Current KeyPrevious Key
DOCUMENT_ENCRYPTION_KEYDOCUMENT_ENCRYPTION_KEY_PREVIOUS
AR_ENCRYPTION_PRIMARY_KEYAR_ENCRYPTION_PRIMARY_KEY_PREVIOUS
CONFIG_ENCRYPTION_KEYCONFIG_ENCRYPTION_KEY_PREVIOUS

Re-encryption Process

After deploying with new keys, trigger re-encryption:
# Re-encrypt all documents
rails runner "KeyRotationService.rotate_documents!"

# Re-encrypt all PII fields
rails runner "KeyRotationService.rotate_pii_fields!"

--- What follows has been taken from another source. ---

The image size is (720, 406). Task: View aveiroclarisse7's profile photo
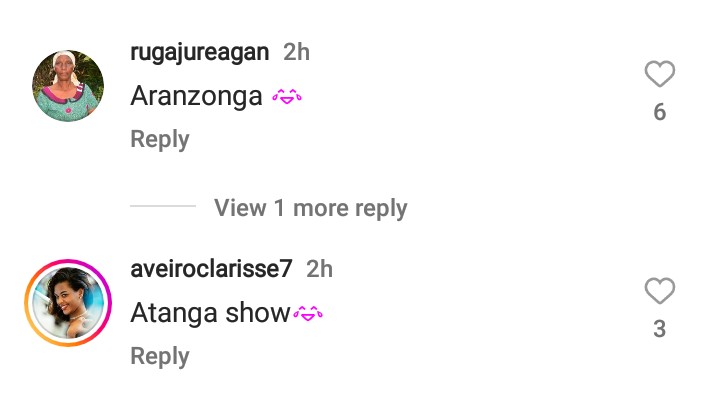(68, 303)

# Re-encrypt configuration values
rails runner "KeyRotationService.rotate_config!"
Re-encryption is an idempotent operation. If it is interrupted, you can safely run it again. Records already encrypted with the new key will be skipped.

Security Considerations

Column Width

Encrypted values are significantly larger than their plaintext equivalents. All encrypted database columns use the text type (unlimited length) rather than fixed-width varchar columns to accommodate the ciphertext, IV, and authentication tag.

JSONB to Text Migration

PostgreSQL jsonb columns cannot store encrypted values (which are opaque strings). Fields like values and metadata that were originally jsonb have been migrated to text columns. The application layer handles JSON parsing and serialization in model accessors.

Object Storage (S3)

Signed documents support dual-write to S3 via ActiveStorage. When configured (AWS_BUCKET environment variable), documents are stored in both the database content blob and S3:
  1. S3 — Durable object storage with server-side encryption (SSE-S3 or SSE-KMS)
  2. Database blob — Fallback for Railway’s ephemeral filesystem
The system prefers S3 when available, falls back to the database blob, ensuring documents survive deploys regardless of storage backend. Contact support to initiate a migration of existing documents to S3.

Temporary Files

When documents must be decrypted for processing (e.g., PDF flattening, thumbnail generation), the plaintext is written to a temporary file with restricted permissions (0600). The temporary file is securely deleted immediately after the operation completes, regardless of whether the operation succeeded or failed.